As you can see, space useage actually went up, by 2.9% (pages). In other
words, it appears to be more efficient to store a null than to store an
empty string in a varchar.

usps=# select count(*) from zip4_detail where street_pre_drctn_abbrev=''
and street_suffix_abbrev='' and street_post_drctn_abbrev='';
-------
  9599

usps=# select count(*) from zip4_detail where street_pre_drctn_abbrev=''
or street_suffix_abbrev='';
--------
 128434

(all rows have at least one of the 3 fields empty)

Hope someone finds this info useful... :)

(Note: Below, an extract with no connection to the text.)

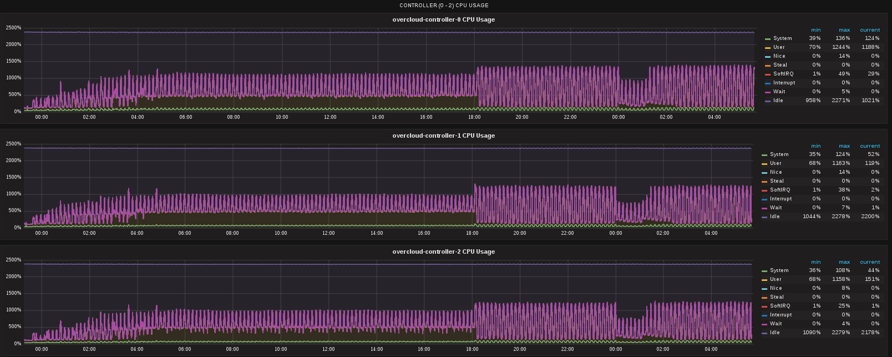This screenshot has height=357, width=892.
Task: Toggle the System series label in controller-0 legend
Action: pos(782,38)

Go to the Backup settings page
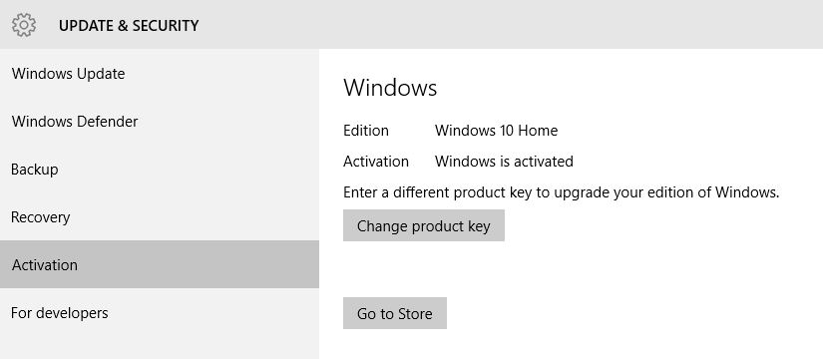coord(160,170)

                  Table "public.zip4_detail"
          Column           |         Type          | Modifiers
---------------------------+-----------------------+-----------
 zip_code                  | character varying(5)  |
 update_key_no             | character varying(10) |
 action_code               | character varying(1)  |
 record_type_code          | character varying(1)  |
 carrier_route_id          | character varying(4)  |
 street_pre_drctn_abbrev   | character varying(2)  | not null
 street_name               | character varying(28) |
 street_suffix_abbrev      | character varying(4)  | not null
 street_post_drctn_abbrev  | character varying(2)  | not null
 addr_primary_low_no       | character varying(10) |
 addr_primary_high_no      | character varying(10) |
 addr_prmry_odd_even_code  | character varying(1)  |
 building_or_firm_name     | character varying(40) |
 addr_secondary_abbrev     | character varying(4)  |
 addr_secondary_low_no     | character varying(8)  |
 addr_secondary_high_no    | character varying(8)  |
 addr_secny_odd_even_code  | character varying(1)  |
 zip_add_on_low_no         | character varying(4)  |
 zip_add_on_high_no        | character varying(4)  |
 base_alt_code             | character varying(1)  |
 lacs_status_ind           | character varying(1)  |
 govt_bldg_ind             | character varying(1)  |
 finance_no                | character varying(6)  |
 state_abbrev              | character varying(2)  |
 county_no                 | character varying(3)  |
 congressional_dist_no     | character varying(2)  |
 muncipality_ctyst_key     | character varying(6)  |
 urbanization_ctyst_key    | character varying(6)  |
 prefd_last_line_ctyst_key | character varying(6)  |

--
Jim C. Nasby (aka Decibel!)                    jim@nasby.net
Member: Triangle Fraternity, Sports Car Club of America
Give your computer some brain candy! www.distributed.net Team #1828

Windows: "Where do you want to go today?"
Linux: "Where do you want to go tomorrow?"
FreeBSD: "Are you guys coming, or what?"